DATA SHOWN:
━━━━━━━━━━━━━━━━━━━━

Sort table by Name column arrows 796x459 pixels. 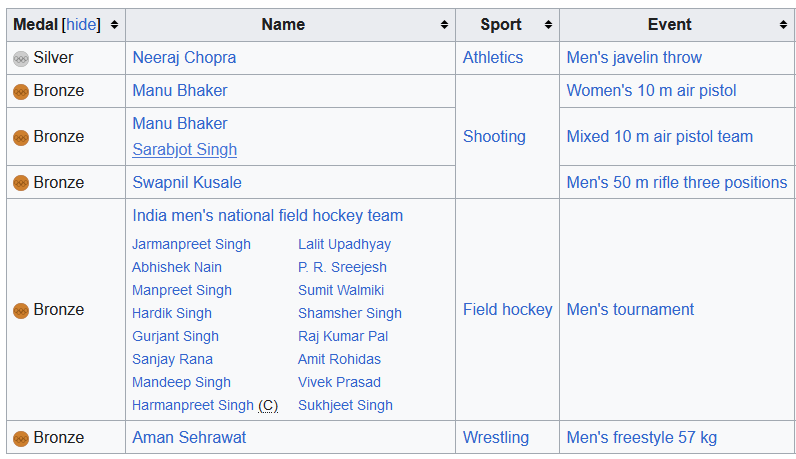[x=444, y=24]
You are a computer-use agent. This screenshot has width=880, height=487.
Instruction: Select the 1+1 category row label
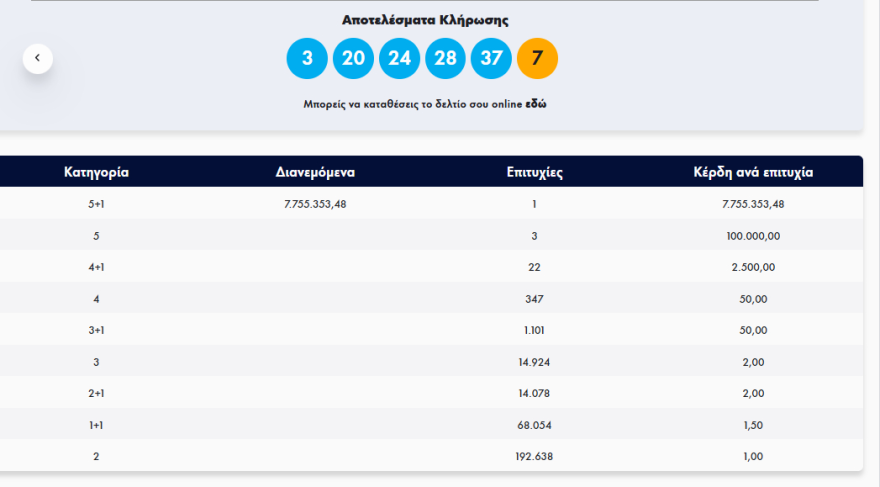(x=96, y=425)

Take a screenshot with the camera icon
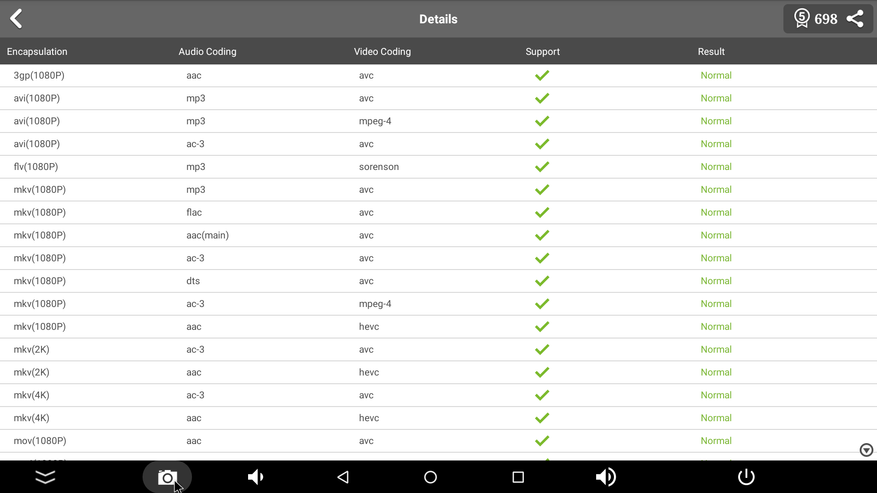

━━━━━━━━━━━━━━━━━━━━

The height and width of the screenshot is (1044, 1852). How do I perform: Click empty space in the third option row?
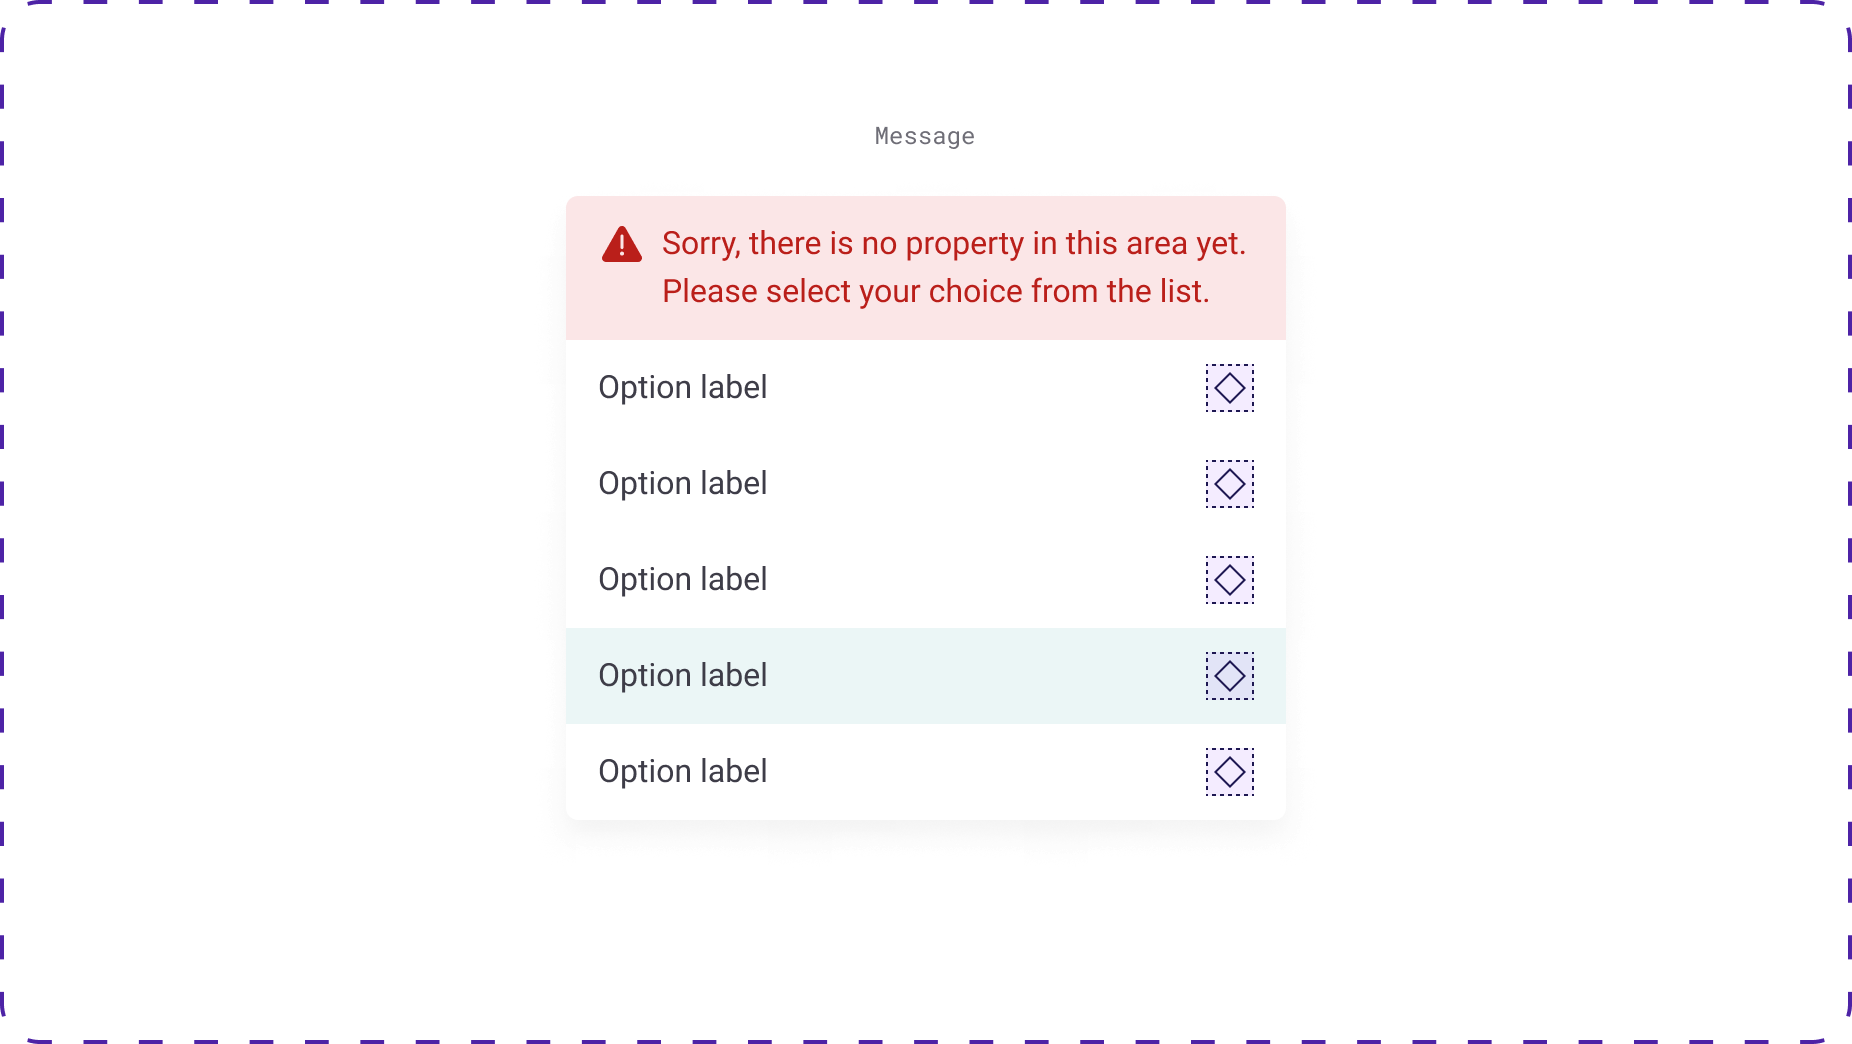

━━━━━━━━━━━━━━━━━━━━

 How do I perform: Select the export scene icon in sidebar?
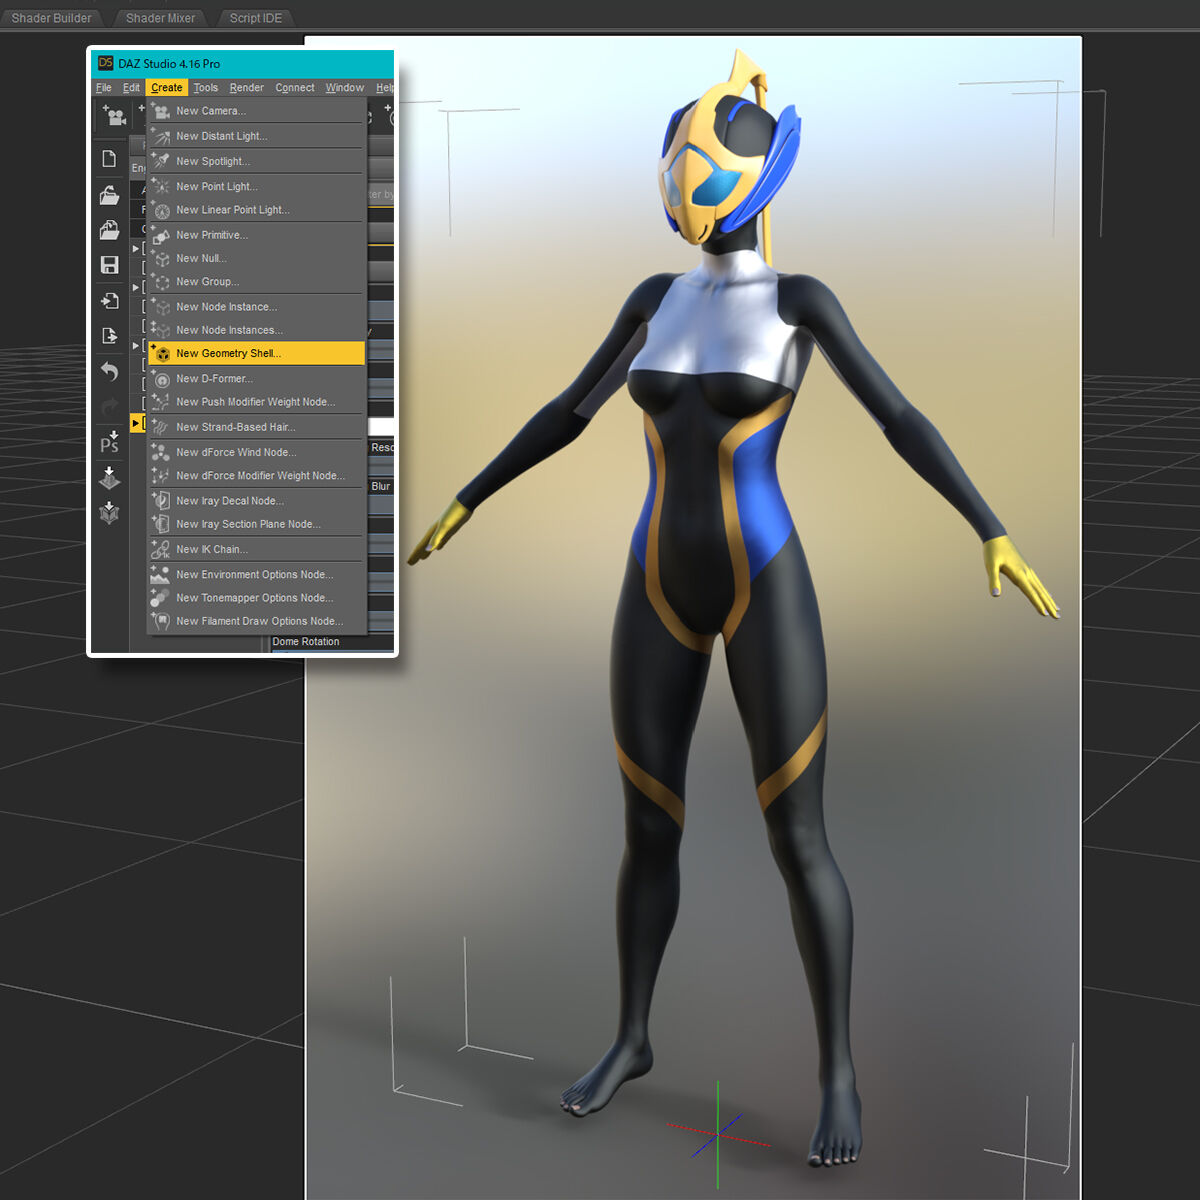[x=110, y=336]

━━━━━━━━━━━━━━━━━━━━

ASSIGNMENT:
Starting at the line above with "You are a computer-use", output every line exactly up to and including the line with "Take a screenshot with the camera icon", but none of the pictures.

RESULT FOR THIS TASK:
You are a computer-use agent. This screenshot has width=880, height=487.
Instruction: Select the 1+1 category row label
(x=96, y=425)

Take a screenshot with the camera icon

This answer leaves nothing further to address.